#### Extract provided
◆ ◆ ◆ ◆

# My Abbreviated Story



## Kizzy (Jul 25, 2016)

I went to the SC after the SC because I had a long trip. I was concerned EAP would give me a bad EAP experience.

Along the way, I passed an M3 in my M3. The other driver was jealous of me because my drivetrain was different. Somehow, I don't think the PUP helped, but the PUP is nice.

_Let me know how you interpret this story below._


----------



## PNWmisty (Aug 19, 2017)

Acronyms are a disease that are taking over society. It's rooted in people that grew up texting on small screens/keyboards. It's become so bad the Elon Musk had to issue a company-wide Space-X directive that prohibited the use of any acronym not on the "approved" list. There's a reason why every word isn't three letters long (because there are more words than combinations of three letters). I guess longer acronyms are better. JMHAO YMMV BIDWTBRFYA DKSE QEIAB

When discussing a technical matter, some people are under the mistaken impression that using lots of acronyms makes them appear more intelligent or versed in the subject matter. It's also a sign of laziness. But someone who knows what they are talking about is generally good at explaining it in a way that someone not as knowledgeable can easily understand. Using acronyms does not accomplish that.


----------



## Love (Sep 13, 2017)

Roflmaoshmewaipal!!

My go to acronym*: Roll on floor laughing my arse off so hard my eyes water and I pee a little.

*not really


----------

◆ ◆ ◆ ◆

#### Task objective
Please transcribe everything in the acronyms thread from "## Kizzy (Jul" down to "PUP is nice.". These entries come from a source separate from the acronyms thread.

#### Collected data

◆ ◆ ◆ ◆

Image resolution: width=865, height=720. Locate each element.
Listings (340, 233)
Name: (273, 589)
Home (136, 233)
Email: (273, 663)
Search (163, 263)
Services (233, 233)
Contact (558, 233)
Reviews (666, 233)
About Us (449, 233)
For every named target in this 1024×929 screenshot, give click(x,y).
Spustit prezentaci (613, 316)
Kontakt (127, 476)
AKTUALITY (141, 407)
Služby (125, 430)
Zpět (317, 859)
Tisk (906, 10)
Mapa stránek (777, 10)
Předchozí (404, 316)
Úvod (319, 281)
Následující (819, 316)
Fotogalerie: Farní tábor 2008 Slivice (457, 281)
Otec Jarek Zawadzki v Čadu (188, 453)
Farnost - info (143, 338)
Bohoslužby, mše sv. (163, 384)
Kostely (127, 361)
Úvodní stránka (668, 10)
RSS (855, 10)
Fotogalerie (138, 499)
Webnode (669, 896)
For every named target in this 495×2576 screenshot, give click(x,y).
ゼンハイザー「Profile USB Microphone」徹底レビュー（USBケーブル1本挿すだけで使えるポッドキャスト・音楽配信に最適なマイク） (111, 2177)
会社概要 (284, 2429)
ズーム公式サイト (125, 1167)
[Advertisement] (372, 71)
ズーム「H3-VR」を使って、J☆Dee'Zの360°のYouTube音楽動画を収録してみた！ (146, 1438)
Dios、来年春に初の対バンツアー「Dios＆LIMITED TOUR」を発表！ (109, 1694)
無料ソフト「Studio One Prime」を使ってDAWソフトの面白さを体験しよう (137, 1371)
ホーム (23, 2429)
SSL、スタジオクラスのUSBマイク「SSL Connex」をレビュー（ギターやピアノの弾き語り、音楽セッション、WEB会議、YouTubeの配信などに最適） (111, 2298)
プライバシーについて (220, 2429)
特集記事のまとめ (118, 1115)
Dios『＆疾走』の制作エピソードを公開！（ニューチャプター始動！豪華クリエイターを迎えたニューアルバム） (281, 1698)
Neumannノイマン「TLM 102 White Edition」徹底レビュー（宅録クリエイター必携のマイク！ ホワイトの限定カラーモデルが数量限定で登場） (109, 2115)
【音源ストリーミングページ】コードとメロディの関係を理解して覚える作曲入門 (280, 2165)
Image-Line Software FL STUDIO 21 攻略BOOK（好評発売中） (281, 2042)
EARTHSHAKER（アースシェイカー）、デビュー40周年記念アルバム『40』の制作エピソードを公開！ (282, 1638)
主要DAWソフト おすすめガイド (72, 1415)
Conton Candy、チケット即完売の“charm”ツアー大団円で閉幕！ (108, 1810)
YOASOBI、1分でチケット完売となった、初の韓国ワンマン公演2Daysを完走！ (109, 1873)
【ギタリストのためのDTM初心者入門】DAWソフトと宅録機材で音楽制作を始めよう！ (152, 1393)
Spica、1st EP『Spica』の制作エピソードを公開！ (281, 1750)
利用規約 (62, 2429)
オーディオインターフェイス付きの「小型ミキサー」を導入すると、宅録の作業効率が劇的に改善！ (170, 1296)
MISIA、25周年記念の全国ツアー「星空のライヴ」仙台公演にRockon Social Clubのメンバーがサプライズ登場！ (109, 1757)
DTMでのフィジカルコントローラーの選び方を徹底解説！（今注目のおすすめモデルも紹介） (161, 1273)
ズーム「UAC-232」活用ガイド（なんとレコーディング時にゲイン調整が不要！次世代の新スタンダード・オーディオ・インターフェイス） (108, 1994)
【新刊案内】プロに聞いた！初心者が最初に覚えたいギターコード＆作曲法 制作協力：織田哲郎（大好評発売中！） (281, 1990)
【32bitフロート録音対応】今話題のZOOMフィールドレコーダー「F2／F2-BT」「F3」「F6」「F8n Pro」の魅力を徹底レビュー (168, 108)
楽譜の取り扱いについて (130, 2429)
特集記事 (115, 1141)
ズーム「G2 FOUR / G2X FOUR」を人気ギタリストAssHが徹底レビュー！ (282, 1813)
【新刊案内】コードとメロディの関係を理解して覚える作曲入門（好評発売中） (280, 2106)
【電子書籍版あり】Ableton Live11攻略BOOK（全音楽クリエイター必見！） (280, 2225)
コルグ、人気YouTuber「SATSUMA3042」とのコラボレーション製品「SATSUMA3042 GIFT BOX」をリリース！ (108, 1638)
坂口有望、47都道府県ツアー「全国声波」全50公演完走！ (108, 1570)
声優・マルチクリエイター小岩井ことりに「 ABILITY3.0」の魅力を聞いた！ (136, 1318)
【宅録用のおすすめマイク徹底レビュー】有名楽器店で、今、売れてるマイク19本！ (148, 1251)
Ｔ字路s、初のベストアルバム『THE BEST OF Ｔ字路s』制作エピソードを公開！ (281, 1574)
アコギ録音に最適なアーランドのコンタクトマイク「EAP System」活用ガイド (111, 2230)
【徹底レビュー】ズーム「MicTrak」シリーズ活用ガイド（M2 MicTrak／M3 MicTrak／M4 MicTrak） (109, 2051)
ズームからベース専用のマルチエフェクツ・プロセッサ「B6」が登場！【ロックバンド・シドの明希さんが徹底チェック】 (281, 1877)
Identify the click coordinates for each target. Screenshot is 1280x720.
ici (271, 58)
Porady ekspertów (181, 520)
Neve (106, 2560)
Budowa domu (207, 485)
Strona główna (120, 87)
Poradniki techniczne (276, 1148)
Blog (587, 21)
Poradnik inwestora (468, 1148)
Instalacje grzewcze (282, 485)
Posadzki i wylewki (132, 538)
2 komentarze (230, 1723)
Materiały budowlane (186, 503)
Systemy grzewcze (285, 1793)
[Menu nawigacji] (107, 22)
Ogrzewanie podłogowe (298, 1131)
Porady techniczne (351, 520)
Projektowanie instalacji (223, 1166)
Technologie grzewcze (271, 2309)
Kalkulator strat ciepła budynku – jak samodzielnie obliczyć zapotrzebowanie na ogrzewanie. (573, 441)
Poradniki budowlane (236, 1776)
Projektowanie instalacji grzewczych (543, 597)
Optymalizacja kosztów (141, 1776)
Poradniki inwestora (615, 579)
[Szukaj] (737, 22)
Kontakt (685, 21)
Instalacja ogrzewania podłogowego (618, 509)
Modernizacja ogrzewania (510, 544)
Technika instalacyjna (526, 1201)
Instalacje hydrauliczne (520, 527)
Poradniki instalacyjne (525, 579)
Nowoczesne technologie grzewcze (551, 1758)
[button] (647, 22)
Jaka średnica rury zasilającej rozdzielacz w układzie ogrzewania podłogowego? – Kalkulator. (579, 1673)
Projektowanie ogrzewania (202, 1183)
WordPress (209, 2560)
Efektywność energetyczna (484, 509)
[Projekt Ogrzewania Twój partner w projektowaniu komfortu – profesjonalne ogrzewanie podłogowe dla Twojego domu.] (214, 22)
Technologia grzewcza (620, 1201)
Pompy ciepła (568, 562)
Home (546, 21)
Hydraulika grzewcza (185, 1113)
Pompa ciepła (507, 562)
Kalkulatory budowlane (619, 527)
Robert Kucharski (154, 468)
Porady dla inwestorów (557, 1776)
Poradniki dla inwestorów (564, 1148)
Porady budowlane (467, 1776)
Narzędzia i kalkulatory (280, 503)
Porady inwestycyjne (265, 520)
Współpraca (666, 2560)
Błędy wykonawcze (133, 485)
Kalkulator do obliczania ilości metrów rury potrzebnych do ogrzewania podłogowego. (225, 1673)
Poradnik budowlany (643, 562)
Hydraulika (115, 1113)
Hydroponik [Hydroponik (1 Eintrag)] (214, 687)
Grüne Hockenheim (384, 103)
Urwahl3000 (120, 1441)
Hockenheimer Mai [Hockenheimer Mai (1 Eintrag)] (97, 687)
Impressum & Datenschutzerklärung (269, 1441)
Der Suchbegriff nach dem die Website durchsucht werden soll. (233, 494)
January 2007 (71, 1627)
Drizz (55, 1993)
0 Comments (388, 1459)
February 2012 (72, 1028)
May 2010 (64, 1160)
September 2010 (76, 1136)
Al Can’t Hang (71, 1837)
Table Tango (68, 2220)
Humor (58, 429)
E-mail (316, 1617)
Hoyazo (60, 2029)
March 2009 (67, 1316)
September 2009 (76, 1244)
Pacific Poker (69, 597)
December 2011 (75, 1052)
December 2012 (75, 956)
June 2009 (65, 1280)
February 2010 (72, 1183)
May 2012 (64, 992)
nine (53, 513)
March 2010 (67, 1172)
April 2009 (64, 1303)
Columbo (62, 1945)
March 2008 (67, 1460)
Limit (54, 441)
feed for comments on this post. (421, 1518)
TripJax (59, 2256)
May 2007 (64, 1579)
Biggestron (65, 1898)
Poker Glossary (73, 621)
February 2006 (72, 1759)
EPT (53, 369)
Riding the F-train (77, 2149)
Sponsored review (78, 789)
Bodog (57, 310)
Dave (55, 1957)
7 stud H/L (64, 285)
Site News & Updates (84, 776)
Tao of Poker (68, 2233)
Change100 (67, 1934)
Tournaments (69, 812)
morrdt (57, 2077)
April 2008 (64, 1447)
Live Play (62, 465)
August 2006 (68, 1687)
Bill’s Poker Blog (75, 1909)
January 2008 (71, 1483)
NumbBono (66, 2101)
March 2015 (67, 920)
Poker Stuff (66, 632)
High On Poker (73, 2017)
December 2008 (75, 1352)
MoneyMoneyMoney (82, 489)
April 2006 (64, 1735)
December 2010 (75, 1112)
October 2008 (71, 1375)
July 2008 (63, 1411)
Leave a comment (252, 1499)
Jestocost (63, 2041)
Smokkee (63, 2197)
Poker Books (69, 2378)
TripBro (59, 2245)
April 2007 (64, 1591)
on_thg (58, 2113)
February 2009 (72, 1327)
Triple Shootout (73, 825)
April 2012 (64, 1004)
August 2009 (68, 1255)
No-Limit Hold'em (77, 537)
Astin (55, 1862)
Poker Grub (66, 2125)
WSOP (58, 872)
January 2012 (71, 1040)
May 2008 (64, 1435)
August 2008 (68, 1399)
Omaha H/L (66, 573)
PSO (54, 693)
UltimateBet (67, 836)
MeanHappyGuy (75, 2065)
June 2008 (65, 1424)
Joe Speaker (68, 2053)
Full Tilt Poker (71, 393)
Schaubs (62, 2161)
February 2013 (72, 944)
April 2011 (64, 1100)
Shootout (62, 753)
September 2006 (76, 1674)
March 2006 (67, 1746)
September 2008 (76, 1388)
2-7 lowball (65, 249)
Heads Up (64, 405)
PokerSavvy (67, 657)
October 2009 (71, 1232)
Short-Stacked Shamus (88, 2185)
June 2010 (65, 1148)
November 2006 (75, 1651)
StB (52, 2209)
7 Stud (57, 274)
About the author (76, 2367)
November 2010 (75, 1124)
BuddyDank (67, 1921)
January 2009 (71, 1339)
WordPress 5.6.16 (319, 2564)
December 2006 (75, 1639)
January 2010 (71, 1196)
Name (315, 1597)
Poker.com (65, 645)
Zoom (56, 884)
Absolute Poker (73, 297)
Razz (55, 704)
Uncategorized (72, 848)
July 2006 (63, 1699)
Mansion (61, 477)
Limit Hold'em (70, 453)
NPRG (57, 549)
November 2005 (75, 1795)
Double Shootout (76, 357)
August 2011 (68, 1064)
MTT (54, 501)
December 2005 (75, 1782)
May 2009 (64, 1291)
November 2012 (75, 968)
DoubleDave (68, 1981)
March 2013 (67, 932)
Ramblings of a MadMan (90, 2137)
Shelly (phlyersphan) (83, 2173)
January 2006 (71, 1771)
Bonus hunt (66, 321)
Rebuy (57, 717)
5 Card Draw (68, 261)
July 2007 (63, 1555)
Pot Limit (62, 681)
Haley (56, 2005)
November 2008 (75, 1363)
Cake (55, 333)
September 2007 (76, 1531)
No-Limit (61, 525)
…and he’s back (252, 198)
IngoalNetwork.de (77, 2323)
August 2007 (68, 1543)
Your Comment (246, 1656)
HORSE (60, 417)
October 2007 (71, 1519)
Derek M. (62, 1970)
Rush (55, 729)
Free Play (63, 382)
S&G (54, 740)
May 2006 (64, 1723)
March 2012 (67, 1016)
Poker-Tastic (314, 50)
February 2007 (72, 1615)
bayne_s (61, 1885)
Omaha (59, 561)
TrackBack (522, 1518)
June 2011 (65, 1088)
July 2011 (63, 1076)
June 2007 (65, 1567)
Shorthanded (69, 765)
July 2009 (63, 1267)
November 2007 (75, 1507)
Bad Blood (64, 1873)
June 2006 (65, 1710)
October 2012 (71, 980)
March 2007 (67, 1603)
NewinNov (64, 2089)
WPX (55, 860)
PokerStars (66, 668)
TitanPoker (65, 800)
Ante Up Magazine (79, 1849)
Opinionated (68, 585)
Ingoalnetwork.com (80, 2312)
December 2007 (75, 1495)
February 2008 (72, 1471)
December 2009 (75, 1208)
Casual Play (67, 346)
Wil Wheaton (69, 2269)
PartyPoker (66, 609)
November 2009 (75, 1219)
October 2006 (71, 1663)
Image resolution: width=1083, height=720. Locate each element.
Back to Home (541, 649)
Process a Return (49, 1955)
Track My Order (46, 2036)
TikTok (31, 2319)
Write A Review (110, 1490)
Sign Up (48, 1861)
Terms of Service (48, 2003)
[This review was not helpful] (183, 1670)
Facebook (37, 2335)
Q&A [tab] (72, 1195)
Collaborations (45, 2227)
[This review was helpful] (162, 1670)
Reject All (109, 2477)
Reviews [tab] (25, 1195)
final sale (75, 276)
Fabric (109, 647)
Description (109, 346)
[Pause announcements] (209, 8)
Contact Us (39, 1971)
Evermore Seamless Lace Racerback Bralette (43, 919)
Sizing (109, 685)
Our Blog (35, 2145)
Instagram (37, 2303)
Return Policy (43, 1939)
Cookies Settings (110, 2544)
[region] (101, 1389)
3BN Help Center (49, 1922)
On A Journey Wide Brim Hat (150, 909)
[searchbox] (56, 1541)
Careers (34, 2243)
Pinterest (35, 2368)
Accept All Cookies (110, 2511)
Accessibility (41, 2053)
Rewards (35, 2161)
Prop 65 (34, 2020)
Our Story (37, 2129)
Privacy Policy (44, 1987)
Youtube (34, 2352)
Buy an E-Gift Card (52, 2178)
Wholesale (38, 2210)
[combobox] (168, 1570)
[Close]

◆ ◆ ◆ ◆

#### Result for this exercise
## Kizzy (Jul 25, 2016)

I went to the SC after the SC because I had a long trip. I was concerned EAP would give me a bad EAP experience.

Along the way, I passed an M3 in my M3. The other driver was jealous of me because my drivetrain was different. Somehow, I don't think the PUP helped, but the PUP is nice.